The graphics of Soviet film posters uttered the new revolutionary visual grammar and it dazzled the world. MICHAL BONCZA recommends a superb book dedicated to it

Film posters of the Russian avant-garde
by Susan Pack
Taschen £34.15

FILM posters are among the most memorable graphic images generated during the first decade of the Soviet revolution.

Lenin, who believed “that of all the arts the most important for us is the cinema,” nationalised the film industry on August 27 1919 and in the same year the world’s first state-filmmaking school, the First State School of Cinematography, was established in Moscow.

The Soviet slogan “Art into life” encouraged artists to assume social responsibility in their work be it furniture design, fashion, architecture, photography, theatre stage design or the modernised film industry.

“Art for the proletariat is not a sacred temple for lazy contemplation, but work, a factory, which produces artistic objects for everyone,” wrote poignantly Osip Brik.

A group of gifted graphic designers were recruited by the head of Reklam Film, Yakov Ruklevsky, from graduates of the Vkhutemas, among them Georgii and Vladimir Stenberg (with 300 posters), Nikolai Prusakov, Mikhail Dlugach (500 posters), Alexander Naumov, Leonid Voronov and Iosif Gerasimovich — with the simple brief of popularising and advertising all the films to hit the cinema screens.

What followed is a well documented eruption of design genius that astonishes to this very day. Improbable close-ups, dramatic vertigo-inducing angles, rhythm-creating repetition, movement, animation, montage, contrasting flat colour with photographs of protagonists or their faces, these posters became the talk of the town.

Vladimir Stenberg described these posters as “everything being in motion, because in films everything moves.”

Printed in runs of between 8,000 to 20,000 they were immediately fly-posted on the facades of cinemas, fences, specially designated free-standing pillars instantly becoming an exciting, intriguing and stimulating everyday sight that enlivened the built environs.

Susan Pack selected 250 from her own collection for this large-size, sumptuous volume of over 300 superbly designed pages. Although posters by 27 artists are included each with a distinct style and approach, there are many shared aesthetic features.

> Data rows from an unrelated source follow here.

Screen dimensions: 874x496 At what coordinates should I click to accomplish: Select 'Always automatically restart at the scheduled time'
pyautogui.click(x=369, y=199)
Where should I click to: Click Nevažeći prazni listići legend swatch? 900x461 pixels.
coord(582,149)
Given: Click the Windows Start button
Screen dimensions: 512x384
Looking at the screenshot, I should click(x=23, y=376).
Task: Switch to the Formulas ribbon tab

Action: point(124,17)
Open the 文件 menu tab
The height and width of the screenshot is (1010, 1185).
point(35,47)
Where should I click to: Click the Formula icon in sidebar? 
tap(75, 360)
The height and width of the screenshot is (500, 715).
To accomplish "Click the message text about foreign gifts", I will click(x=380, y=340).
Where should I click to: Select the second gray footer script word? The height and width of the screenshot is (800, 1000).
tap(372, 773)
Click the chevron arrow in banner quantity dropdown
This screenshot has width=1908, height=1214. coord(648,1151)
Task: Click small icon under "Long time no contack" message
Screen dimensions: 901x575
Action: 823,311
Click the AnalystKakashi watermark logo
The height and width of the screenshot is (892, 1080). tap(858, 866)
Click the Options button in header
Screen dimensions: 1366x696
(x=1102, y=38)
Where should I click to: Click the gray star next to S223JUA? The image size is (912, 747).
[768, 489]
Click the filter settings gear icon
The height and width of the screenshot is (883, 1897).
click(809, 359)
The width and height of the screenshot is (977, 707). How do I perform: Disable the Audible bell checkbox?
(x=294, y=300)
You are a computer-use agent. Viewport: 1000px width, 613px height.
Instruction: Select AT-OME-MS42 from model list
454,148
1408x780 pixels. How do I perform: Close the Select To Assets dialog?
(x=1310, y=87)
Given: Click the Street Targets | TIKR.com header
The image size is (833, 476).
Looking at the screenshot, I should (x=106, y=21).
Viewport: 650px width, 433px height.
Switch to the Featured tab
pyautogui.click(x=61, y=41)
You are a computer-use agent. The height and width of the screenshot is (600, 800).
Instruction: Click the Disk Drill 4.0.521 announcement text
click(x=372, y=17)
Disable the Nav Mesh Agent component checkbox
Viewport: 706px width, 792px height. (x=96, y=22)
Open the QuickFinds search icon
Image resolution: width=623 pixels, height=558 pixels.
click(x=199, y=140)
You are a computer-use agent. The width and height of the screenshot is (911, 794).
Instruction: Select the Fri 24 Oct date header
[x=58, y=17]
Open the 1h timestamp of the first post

In July 1923 Leon Trotsky wrote in Pravda about cinema: “[it] amuses, educates, strikes the imagination with images, and liberates you from the need of crossing the church door.”

“If the public is not interested in a film we produce it will become boring agitation and we shall become boring agitators,” suggested critic and essayist Anatoly Lunacharsky, the then People's Commissar responsible for education.

But you’d be wrong to assume that cinemas became hives of revolutionary indoctrination, zeal and/or inspiration. The most popular films were actually the relaxing and entertaining Russian comedies of the time such as The Three Million Trial, The Love Triangle or The Private Life of Pyotr Vinogradov or thrillers like Miss Mand. US-made westerns and adventure films were also popular as were those with Chaplin and Harold Lloyd.

When Lunacharsky went to the first run of Sergei Einsenstein’s Battleship Potemkin he found the cinema half empty. And yet Alexander Rodchenko’s poster for the film remains to this day a seminal, age defining image — a singular icon of October.

With illiteracy levels very high (49 per cent in 1926) and no radio broadcast of any significance, single reel shorts and news updates were the staple of all cinema shows providing entertainment, political messaging, or indeed information.

Breathtaking visual information on the “10 years that shook the world of graphics” is what this book offers in abundance. Highly recommended.